■ **EXERCISE**: Print the line that has "Kurtulmuş, TÜRKPA’yı Ziyaret Etti (235, 1918)" in it, then every remaining line of the data, exactly and without anything extra.

━━━ DATA SUPPLIED ━━━

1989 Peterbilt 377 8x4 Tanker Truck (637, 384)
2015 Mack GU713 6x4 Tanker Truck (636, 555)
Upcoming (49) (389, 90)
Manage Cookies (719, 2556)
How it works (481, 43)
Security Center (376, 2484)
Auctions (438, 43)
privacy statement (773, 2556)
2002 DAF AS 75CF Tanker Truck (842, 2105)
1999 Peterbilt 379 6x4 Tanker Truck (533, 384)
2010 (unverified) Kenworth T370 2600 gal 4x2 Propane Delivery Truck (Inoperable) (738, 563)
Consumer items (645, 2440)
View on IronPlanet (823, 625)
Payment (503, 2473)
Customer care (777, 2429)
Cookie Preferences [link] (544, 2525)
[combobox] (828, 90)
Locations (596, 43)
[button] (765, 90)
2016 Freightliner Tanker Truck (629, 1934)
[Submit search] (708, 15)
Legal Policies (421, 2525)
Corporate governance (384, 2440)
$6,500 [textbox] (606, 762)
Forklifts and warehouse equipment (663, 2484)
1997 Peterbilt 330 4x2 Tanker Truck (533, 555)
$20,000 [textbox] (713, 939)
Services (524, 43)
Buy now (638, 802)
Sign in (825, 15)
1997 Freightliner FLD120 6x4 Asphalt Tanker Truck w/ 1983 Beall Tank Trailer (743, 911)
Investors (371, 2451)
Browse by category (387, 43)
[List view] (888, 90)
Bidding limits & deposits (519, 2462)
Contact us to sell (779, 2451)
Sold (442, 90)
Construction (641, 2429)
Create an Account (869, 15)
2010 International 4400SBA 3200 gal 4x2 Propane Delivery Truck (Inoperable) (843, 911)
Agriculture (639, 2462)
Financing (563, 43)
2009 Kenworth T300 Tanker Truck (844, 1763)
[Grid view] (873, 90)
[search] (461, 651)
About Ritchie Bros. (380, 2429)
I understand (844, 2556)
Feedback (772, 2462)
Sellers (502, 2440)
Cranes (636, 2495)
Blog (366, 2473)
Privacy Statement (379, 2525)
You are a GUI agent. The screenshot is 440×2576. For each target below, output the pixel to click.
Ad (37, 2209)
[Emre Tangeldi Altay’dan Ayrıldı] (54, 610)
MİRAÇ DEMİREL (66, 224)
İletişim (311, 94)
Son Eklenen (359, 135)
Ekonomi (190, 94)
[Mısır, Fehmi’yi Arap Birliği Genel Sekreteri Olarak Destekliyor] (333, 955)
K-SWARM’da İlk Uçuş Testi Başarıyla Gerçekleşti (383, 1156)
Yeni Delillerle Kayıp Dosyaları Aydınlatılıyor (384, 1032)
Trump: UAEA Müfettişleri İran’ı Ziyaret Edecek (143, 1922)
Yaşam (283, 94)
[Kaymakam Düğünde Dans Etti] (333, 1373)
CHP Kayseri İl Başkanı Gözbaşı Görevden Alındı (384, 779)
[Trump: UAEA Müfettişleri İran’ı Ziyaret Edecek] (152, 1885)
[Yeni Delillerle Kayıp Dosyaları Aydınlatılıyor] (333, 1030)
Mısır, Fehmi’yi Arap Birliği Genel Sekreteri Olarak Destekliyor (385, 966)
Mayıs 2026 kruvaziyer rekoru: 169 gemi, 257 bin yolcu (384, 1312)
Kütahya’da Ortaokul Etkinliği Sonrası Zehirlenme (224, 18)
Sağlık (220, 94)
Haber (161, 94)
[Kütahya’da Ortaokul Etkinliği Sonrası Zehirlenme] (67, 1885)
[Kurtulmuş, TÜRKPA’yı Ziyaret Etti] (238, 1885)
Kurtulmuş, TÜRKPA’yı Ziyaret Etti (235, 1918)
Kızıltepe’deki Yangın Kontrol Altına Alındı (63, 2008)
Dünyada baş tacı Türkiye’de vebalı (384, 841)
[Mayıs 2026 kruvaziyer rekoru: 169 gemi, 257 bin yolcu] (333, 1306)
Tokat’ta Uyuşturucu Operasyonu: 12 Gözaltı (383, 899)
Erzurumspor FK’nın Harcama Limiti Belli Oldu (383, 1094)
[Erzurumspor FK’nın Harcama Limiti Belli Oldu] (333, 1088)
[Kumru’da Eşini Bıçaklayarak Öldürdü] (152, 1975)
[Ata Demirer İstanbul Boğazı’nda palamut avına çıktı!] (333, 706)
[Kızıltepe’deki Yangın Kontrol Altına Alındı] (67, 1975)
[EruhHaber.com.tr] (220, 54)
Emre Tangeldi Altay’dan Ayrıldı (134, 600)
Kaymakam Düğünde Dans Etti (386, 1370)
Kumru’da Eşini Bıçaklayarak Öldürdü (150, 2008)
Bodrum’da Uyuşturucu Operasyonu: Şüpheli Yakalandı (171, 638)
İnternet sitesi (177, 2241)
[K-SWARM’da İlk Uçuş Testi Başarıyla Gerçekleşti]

━━━

■ **OUTPUT**:
Kurtulmuş, TÜRKPA’yı Ziyaret Etti (235, 1918)
Kızıltepe’deki Yangın Kontrol Altına Alındı (63, 2008)
Dünyada baş tacı Türkiye’de vebalı (384, 841)
[Mayıs 2026 kruvaziyer rekoru: 169 gemi, 257 bin yolcu] (333, 1306)
Tokat’ta Uyuşturucu Operasyonu: 12 Gözaltı (383, 899)
Erzurumspor FK’nın Harcama Limiti Belli Oldu (383, 1094)
[Erzurumspor FK’nın Harcama Limiti Belli Oldu] (333, 1088)
[Kumru’da Eşini Bıçaklayarak Öldürdü] (152, 1975)
[Ata Demirer İstanbul Boğazı’nda palamut avına çıktı!] (333, 706)
[Kızıltepe’deki Yangın Kontrol Altına Alındı] (67, 1975)
[EruhHaber.com.tr] (220, 54)
Emre Tangeldi Altay’dan Ayrıldı (134, 600)
Kaymakam Düğünde Dans Etti (386, 1370)
Kumru’da Eşini Bıçaklayarak Öldürdü (150, 2008)
Bodrum’da Uyuşturucu Operasyonu: Şüpheli Yakalandı (171, 638)
İnternet sitesi (177, 2241)
[K-SWARM’da İlk Uçuş Testi Başarıyla Gerçekleşti]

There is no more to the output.